Segment Start: ENTRIES PROVIDED
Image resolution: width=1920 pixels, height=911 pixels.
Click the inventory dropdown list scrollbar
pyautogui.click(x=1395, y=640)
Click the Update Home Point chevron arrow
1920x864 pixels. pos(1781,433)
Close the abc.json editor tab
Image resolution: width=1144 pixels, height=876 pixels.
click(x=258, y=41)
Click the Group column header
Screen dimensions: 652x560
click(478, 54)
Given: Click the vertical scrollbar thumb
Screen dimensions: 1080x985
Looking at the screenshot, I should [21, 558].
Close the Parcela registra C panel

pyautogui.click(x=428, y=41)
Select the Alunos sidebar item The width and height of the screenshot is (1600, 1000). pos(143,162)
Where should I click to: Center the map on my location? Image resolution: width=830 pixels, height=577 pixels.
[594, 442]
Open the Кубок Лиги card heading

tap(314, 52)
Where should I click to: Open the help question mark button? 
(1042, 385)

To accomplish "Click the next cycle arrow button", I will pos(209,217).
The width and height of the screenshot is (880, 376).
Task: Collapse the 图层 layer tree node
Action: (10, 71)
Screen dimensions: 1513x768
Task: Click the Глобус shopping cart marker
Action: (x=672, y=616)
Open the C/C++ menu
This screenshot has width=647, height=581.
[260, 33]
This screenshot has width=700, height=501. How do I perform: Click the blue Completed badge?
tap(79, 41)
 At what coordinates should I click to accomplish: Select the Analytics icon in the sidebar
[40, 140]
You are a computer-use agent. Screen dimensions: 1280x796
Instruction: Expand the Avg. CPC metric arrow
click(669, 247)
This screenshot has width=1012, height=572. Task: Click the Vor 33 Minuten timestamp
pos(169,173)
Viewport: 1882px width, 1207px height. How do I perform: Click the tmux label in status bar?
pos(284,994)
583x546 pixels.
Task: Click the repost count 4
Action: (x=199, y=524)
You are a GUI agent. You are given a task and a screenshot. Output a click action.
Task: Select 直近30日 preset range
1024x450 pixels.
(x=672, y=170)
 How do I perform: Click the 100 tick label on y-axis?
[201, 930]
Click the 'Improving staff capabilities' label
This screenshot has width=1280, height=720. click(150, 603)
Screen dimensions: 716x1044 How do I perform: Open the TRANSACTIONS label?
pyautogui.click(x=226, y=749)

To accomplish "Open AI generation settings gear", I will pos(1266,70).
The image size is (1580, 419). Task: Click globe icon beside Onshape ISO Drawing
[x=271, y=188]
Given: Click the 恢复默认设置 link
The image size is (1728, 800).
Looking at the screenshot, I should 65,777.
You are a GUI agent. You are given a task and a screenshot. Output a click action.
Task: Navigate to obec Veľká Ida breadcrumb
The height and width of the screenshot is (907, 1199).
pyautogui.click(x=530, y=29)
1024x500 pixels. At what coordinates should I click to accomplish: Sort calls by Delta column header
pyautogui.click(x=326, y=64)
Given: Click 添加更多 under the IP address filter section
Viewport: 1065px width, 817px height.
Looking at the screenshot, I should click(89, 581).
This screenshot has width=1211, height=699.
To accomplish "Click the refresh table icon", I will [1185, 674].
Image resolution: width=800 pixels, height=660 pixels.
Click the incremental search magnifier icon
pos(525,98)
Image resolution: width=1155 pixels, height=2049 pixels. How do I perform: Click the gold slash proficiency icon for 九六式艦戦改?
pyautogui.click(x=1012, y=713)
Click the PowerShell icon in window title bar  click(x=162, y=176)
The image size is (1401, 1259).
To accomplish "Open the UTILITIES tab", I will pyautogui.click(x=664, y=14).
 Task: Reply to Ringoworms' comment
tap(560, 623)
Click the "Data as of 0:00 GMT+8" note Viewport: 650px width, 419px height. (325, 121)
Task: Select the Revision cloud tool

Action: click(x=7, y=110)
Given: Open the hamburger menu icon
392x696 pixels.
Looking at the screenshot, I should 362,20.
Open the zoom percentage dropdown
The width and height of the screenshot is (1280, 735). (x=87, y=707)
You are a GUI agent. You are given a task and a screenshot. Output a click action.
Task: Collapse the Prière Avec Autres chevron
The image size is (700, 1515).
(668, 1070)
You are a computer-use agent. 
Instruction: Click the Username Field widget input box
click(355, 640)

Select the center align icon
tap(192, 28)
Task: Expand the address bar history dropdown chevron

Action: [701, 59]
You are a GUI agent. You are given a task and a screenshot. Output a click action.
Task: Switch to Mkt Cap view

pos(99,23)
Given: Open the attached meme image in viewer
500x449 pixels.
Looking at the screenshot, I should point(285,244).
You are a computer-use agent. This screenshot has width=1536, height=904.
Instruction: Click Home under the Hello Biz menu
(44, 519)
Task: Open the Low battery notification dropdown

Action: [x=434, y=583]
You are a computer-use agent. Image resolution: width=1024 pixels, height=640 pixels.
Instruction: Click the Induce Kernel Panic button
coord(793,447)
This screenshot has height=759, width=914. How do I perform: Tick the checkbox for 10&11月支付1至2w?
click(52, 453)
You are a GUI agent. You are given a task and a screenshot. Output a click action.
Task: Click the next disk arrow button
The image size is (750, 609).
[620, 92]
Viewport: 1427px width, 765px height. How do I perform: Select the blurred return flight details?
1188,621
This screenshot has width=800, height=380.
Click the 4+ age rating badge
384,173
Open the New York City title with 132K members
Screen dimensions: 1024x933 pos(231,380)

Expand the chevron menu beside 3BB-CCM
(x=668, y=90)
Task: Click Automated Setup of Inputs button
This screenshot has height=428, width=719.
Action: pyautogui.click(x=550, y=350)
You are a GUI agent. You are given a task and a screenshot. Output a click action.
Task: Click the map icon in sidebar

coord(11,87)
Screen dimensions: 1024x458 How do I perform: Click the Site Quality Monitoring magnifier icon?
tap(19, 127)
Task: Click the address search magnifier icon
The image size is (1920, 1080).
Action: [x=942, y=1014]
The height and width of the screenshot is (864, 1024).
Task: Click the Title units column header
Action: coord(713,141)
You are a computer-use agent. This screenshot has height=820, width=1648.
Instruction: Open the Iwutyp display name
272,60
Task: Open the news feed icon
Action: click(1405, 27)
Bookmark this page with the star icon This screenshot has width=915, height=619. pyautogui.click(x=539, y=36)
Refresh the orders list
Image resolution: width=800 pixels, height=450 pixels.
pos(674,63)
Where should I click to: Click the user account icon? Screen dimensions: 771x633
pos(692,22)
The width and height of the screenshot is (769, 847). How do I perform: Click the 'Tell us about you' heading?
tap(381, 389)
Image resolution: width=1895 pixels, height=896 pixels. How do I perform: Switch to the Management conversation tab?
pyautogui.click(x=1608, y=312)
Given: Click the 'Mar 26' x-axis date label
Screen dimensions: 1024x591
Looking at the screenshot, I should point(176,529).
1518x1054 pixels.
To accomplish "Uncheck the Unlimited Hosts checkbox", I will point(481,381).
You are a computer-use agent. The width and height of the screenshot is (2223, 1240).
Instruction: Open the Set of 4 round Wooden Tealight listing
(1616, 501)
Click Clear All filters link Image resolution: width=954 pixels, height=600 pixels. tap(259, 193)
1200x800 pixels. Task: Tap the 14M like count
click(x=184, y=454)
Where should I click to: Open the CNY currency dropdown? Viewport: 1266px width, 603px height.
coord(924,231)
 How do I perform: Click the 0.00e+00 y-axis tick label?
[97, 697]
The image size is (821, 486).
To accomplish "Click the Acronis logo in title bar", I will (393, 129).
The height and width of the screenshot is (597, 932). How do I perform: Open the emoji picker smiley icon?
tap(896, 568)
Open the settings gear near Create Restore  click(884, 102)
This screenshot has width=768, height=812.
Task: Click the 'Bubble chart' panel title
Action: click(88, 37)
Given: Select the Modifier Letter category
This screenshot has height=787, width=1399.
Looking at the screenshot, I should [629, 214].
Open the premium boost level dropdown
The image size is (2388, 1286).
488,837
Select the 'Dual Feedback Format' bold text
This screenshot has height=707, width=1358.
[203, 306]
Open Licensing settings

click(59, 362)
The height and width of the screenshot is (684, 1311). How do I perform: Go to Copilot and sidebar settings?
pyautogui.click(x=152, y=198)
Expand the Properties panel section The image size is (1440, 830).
Segment End: ENTRIES PROVIDED
Print only the lines running from the one with "Open the premium boost level dropdown" to the final line of the data above, each exactly as it appears.

_ANSWER:_
Open the premium boost level dropdown
The image size is (2388, 1286).
488,837
Select the 'Dual Feedback Format' bold text
This screenshot has height=707, width=1358.
[203, 306]
Open Licensing settings

click(59, 362)
The height and width of the screenshot is (684, 1311). How do I perform: Go to Copilot and sidebar settings?
pyautogui.click(x=152, y=198)
Expand the Properties panel section The image size is (1440, 830).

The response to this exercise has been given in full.